Initialize NPM and arrange the same old Categorical server to get began with the tutorial.
Ensure that to put in the Puppeteer NPM package deal with the next command earlier than you begin.
Convert net pages to PDF
Now we get to the thrilling a part of the tutorial. With Puppeteer, we solely want a number of strains of code to transform net pages into PDF.
First, create a browser occasion utilizing Puppeteer’s
Then, we create a brand new web page occasion and go to the given web page URL utilizing Puppeteer.
We’ve set the
waitUntil choice to
networkidle0. After we use
networkidle0 choice, Puppeteer waits till there aren’t any new community connections inside the final 500 ms. It’s a method to decide whether or not the location has completed loading. It’s not actual, and Puppeteer presents different choices, however it is without doubt one of the most dependable for many circumstances.
Lastly, we create the PDF from the crawled web page content material and put it aside to our gadget.
The print to PDF perform is sort of difficult and permits for lots of customization, which is unbelievable. Listed here are a few of the choices we used:
- printBackground: When this selection is about to true, Puppeteer prints any background colours or pictures you’ve got used on the internet web page to the PDF.
- path: Path specifies the place to avoid wasting the generated PDF file. It’s also possible to retailer it right into a reminiscence stream to keep away from writing to disk.
- format: You possibly can set the PDF format to one of many given choices: Letter, A4, A3, A2, and so on.
- margin: You possibly can specify a margin for the generated PDF with this selection.
When the PDF creation is over, shut the browser reference to
Construct an API to generate and reply PDFs from URLs
With the data we collect up to now, we will now create a brand new endpoint that can obtain a URL as a question string, after which it’s going to stream again to the shopper the generated PDF.
Right here is the code:
In case you begin the server and go to the
goal question param containing the URL we need to convert. The server will serve the generated PDF straight with out ever storing it on disk.
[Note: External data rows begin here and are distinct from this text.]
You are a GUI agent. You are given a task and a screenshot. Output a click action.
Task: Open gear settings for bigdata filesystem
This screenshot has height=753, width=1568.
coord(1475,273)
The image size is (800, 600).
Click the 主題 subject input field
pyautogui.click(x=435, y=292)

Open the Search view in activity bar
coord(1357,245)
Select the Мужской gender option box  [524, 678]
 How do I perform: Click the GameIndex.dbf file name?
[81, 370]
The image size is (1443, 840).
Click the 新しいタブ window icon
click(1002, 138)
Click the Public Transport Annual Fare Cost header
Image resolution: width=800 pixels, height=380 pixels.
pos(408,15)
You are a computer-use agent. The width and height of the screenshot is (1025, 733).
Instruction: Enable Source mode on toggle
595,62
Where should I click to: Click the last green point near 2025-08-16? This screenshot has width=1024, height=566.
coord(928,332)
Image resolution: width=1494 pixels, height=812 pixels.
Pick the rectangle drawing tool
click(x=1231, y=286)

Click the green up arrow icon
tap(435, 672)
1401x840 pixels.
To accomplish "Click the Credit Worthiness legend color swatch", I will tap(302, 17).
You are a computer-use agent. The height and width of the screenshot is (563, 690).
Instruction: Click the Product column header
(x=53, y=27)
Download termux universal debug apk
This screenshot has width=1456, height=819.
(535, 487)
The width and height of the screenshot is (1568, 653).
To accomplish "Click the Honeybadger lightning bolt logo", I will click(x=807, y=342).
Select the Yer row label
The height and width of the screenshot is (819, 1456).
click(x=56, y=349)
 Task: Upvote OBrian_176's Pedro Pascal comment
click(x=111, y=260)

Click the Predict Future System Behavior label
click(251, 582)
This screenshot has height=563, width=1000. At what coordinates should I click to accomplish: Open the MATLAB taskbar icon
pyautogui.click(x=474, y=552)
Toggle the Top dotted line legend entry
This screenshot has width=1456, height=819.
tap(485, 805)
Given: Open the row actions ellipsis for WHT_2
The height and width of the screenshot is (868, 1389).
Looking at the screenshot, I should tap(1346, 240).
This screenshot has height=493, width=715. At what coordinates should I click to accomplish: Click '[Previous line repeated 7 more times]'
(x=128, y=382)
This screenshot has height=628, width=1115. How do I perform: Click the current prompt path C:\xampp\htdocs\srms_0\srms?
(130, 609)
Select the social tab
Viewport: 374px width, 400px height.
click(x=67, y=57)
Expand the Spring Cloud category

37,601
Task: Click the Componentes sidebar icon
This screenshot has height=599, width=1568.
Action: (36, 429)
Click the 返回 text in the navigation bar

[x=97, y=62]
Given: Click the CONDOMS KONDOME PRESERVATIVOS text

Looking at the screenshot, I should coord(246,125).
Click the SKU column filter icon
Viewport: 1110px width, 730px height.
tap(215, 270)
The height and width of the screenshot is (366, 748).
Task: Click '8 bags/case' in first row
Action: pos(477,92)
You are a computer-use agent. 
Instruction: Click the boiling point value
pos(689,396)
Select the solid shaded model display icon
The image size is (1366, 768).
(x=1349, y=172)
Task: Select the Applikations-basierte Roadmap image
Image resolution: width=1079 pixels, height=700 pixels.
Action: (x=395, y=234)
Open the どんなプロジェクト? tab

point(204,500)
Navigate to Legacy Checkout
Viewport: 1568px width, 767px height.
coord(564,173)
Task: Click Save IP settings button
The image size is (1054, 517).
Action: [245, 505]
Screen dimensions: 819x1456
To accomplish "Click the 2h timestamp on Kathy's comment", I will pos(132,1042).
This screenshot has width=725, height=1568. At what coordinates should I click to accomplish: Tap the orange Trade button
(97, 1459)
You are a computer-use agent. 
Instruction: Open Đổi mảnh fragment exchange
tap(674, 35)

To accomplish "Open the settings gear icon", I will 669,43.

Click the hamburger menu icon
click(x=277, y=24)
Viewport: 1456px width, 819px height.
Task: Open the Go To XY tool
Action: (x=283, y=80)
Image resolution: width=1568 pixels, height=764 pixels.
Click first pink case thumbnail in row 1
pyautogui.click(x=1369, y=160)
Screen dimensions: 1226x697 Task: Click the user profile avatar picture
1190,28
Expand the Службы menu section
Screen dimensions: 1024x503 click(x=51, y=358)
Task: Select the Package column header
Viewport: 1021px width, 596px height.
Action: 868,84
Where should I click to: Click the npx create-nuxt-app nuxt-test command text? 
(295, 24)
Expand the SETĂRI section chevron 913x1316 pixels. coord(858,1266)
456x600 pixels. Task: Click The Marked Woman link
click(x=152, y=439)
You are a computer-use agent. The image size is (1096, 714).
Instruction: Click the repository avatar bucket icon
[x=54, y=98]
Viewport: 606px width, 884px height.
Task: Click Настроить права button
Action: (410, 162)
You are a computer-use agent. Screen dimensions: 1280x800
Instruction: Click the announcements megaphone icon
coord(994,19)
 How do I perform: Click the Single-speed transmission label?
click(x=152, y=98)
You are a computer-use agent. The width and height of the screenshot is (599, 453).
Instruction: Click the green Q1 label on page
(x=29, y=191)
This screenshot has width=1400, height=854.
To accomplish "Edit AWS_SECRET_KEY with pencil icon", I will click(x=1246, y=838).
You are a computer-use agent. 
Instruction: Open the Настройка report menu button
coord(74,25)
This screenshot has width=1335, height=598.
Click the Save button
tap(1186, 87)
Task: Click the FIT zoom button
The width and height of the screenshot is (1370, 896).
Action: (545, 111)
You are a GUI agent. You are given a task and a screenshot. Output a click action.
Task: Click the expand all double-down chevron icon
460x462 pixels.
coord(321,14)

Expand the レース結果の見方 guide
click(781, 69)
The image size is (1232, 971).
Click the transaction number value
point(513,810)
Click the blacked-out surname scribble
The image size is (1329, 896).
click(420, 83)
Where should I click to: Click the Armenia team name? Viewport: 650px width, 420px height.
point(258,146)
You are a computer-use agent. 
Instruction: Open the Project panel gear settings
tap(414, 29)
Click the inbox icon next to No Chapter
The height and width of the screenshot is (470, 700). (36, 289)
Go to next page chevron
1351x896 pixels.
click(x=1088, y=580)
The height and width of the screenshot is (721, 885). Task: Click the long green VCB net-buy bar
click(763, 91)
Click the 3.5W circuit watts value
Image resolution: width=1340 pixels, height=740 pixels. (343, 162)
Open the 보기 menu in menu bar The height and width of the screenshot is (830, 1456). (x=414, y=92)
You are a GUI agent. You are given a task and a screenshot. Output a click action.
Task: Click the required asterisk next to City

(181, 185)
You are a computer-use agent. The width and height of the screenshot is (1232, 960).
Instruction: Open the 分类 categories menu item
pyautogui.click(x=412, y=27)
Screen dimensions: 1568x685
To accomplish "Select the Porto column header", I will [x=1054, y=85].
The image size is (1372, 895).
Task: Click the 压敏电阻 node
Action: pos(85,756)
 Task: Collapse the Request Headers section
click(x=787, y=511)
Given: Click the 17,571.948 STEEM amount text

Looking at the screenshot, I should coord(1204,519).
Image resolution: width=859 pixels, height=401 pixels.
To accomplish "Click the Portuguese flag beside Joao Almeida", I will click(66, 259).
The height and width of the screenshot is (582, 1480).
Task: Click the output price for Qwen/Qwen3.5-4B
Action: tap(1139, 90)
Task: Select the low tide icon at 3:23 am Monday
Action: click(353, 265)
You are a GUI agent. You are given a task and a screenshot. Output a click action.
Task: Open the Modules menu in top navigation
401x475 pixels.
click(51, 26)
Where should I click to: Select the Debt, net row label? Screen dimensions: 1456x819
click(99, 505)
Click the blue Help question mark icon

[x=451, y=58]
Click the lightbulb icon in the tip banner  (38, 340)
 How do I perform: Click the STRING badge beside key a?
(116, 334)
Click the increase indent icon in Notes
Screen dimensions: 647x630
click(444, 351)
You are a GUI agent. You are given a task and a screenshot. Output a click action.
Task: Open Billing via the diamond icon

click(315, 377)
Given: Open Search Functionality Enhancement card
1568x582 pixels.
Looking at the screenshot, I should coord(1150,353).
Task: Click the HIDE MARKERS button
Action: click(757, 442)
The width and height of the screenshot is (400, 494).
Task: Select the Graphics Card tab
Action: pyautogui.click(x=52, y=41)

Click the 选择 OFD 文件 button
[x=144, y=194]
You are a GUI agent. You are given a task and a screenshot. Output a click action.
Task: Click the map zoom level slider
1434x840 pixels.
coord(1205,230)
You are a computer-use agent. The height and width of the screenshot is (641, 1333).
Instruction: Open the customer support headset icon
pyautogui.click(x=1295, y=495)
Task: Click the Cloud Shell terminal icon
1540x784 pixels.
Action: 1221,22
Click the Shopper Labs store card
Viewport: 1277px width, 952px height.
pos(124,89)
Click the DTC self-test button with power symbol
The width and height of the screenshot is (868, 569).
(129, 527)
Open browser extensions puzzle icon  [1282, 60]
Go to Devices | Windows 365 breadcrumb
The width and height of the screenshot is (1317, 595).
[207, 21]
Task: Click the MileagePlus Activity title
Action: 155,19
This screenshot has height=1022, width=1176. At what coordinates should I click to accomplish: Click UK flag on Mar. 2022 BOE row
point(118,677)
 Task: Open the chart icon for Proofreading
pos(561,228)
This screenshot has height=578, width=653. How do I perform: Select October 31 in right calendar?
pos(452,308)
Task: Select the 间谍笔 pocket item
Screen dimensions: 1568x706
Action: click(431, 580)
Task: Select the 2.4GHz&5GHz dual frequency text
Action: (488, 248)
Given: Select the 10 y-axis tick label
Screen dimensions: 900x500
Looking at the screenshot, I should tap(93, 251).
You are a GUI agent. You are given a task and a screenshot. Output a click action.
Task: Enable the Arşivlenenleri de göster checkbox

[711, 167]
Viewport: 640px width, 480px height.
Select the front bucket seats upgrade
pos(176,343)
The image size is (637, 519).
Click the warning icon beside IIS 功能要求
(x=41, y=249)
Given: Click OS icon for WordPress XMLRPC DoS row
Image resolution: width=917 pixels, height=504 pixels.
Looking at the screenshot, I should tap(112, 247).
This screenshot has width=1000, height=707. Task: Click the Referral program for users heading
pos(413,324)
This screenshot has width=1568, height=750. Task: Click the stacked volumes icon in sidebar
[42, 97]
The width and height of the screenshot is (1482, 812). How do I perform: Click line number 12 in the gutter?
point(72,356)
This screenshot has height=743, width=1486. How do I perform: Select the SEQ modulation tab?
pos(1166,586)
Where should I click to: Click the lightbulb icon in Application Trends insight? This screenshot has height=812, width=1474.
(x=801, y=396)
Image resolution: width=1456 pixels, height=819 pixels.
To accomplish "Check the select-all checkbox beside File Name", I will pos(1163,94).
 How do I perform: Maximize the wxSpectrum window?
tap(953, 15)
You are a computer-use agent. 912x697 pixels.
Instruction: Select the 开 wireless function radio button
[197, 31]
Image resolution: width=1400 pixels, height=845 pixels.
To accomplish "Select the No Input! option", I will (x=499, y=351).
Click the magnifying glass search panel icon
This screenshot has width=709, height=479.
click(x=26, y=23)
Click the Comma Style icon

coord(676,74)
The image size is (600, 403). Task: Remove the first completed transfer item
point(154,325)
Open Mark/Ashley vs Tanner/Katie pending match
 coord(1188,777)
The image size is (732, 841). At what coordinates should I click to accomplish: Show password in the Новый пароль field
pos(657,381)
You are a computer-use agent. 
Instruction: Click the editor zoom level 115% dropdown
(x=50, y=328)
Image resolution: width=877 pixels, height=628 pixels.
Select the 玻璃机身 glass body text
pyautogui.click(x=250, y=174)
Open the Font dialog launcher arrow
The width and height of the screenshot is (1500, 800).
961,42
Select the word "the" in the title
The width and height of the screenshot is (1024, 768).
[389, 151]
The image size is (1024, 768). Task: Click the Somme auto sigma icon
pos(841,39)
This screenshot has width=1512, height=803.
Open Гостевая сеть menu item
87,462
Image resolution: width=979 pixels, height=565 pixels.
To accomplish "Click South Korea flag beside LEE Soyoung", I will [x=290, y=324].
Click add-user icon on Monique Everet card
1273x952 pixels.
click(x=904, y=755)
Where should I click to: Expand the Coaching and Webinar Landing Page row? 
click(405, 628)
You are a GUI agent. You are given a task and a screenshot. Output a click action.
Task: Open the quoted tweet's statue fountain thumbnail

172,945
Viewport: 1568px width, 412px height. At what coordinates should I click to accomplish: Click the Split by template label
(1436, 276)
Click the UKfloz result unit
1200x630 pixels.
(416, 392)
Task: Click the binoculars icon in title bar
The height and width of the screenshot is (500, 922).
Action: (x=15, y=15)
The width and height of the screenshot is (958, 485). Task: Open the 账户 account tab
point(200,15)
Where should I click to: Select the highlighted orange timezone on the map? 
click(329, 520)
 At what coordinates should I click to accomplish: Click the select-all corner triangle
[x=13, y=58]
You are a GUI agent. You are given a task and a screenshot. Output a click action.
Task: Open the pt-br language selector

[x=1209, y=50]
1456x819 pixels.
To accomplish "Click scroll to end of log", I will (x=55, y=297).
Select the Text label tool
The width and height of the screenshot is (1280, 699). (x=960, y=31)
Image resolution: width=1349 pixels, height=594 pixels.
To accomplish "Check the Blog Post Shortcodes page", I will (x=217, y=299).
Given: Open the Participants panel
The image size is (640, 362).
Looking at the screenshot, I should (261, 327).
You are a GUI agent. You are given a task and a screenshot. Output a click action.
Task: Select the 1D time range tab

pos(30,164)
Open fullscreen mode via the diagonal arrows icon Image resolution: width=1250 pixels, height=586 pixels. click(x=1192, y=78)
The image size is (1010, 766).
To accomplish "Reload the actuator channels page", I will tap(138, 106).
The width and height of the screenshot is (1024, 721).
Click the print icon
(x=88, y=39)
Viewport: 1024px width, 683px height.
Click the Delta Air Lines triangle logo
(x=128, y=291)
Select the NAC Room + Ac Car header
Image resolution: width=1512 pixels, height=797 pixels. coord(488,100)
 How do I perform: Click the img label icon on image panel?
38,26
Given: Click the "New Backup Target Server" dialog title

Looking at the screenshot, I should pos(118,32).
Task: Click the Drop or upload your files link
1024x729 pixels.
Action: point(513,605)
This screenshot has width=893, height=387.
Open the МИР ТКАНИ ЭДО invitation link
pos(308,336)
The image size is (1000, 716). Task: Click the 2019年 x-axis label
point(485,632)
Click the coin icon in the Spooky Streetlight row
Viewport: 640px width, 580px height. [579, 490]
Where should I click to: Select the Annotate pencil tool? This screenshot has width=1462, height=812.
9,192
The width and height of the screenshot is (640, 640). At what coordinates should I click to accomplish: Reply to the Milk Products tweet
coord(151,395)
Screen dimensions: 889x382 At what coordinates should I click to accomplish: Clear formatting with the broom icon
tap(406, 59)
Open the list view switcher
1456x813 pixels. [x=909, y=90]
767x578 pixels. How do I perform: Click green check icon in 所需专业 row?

Which can generate the next PDF because it seems on the picture:
That’s it! You have got accomplished the conversion of an internet web page to PDF. Wasn’t that straightforward?
As talked about, Puppeteer presents many customization choices, so be sure to mess around with the alternatives to get totally different outcomes.
Subsequent, we will change the viewport dimension to seize web sites below totally different resolutions.
Seize web sites with totally different viewports
Within the beforehand created PDF, we didn’t specify the viewport dimension for the online web page Puppeteer is visiting, as an alternative used the default viewport dimension, 800×600px.
Nevertheless, we will exactly set the web page’s viewport dimension earlier than crawling the web page.
In at present’s tutorial, we used Puppeteer, a Node API for headless Chrome, to generate a PDF of a given net web page. Because you at the moment are aware of the fundamentals of Puppeteer, you should utilize this information sooner or later to create PDFs and even for different functions like net scraping and UI testing.
This article was initially printed on Reside Code Stream by Juan Cruz Martinez (twitter: @bajcmartinez), founder and writer of Reside Code Stream, entrepreneur, developer, writer, speaker, and doer of issues.
Reside Code Stream can also be obtainable as a free weekly publication. Join updates on every part associated to programming, AI, and pc science normally.